University of Bath

JISC Collections e-textbook business models trials, 2009-2010
Library Case Study – University of Bath

Background, introduction and link to the trials

In Autumn 2008, JISC Collections engaged consultants to arrange a series of trials involving publishers of core textbooks serving UK higher education, the principle aggregators used by HE libraries and a selection of higher education institutions. The purpose of the trials was to try to find appropriate business models that would allow for library-delivery of e-textbooks to students.

In April 2009, and preceding any trials, the consultants produced a landscape report which surveyed the current status of the higher education textbook market in the UK and also drew on examples from overseas to chart the development of the e-textbook and the various initiatives being pursued by publishers.

One of the aims of the landscape report was to put forward recommendations about options for business model trials for widely‐adopted core textbooks, in order to provide data to inform future strategy for all stakeholders. Following discussions by the consultants with a number of libraries, publishers and aggregators, the trials began in September 2009 with ten UK HE institutions, eight textbook publishers and three aggregators taking part. Publishers placed between 1 and 3 textbooks in the trials, and in the majority of the cases, the textbooks were made available via the library’s aggregator of choice. There were 17 e-textbooks in total across 24 trials.

The overall objectives of the trials were:

  • To analyse the economics of a selection of business models for e-textbooks and course text e-books in terms of impact on publisher print sales / revenue and library budgets
  • To assess the management of a selection of business models for e-textbooks and course text e-books in terms of administrative burden and ease of implementation
  • To make recommendations about business models for e-textbooks and course texts e-books following the trials, that are sustainable both in terms of profitability and value for money.

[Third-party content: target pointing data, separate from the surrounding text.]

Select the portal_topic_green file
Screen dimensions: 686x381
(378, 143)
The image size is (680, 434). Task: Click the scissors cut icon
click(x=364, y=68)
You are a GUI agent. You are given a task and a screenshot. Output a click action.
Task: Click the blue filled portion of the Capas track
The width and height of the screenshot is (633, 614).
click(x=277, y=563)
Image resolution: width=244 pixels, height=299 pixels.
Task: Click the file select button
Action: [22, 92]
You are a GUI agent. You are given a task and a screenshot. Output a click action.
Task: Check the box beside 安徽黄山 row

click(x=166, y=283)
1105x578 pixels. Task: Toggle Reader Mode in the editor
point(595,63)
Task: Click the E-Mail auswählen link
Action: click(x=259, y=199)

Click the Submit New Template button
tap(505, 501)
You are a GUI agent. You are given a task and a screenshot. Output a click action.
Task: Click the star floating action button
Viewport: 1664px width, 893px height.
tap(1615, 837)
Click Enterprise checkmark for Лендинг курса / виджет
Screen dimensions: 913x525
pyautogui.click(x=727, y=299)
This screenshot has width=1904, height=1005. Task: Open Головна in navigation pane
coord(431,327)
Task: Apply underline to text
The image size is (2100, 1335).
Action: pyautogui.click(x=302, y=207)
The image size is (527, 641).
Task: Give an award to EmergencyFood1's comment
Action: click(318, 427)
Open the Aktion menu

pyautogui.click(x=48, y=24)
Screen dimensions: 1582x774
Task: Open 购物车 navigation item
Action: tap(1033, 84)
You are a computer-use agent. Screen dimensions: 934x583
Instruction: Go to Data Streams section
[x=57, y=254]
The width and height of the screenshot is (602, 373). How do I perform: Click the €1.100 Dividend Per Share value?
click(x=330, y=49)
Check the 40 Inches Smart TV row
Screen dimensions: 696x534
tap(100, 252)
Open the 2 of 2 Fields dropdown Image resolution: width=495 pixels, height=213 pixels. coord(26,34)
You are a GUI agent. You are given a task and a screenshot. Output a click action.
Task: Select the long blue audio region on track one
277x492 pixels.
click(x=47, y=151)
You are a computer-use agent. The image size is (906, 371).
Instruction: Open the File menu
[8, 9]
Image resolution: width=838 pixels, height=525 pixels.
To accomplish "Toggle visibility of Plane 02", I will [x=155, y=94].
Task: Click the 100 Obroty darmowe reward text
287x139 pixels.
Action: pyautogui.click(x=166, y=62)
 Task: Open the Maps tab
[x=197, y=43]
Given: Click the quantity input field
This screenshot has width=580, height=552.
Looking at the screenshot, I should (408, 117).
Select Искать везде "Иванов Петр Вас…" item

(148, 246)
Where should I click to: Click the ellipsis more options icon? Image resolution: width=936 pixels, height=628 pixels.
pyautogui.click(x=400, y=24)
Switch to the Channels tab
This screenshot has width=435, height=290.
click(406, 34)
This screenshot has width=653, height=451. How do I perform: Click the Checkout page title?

The case study below gives brief details of the experience of participating in the trials by the Library at the University of Bath. This provides information to supplement the more detailed findings in the final report.

Institution name: University of Bath

General extent of e-book provision by the library:

We have in the region of 19,000 titles in e-book format. This is a combination of collections and backfiles from individual publishers, e-books obtained through database subscriptions and single title purchases through our aggregator. We have around 1,000 single title e-books in the latter category.

Engagement with teaching staff regarding the trial:

Both relevant lecturers were notified of the purpose and scope of the trials through individual visits and e-mail and both agreed to us collecting written questionnaires from the students at the final lecture at the end of the trials. Both lecturers were interested in obtaining electronic versions of their chosen texts, but at a price suited to the students’ (or library’s) budget.

How details of the e-book were made available and how it was accessed:

One title via EBL. Individual record put onto the catalogue linking to the electronic version. Also mentioned in moodle, the institution’s VLE, under the relevant module information and therefore ‘endorsed’ by the lecturer. The second title via a link to Cengage website and voucher code via note added to printed book catalogue record.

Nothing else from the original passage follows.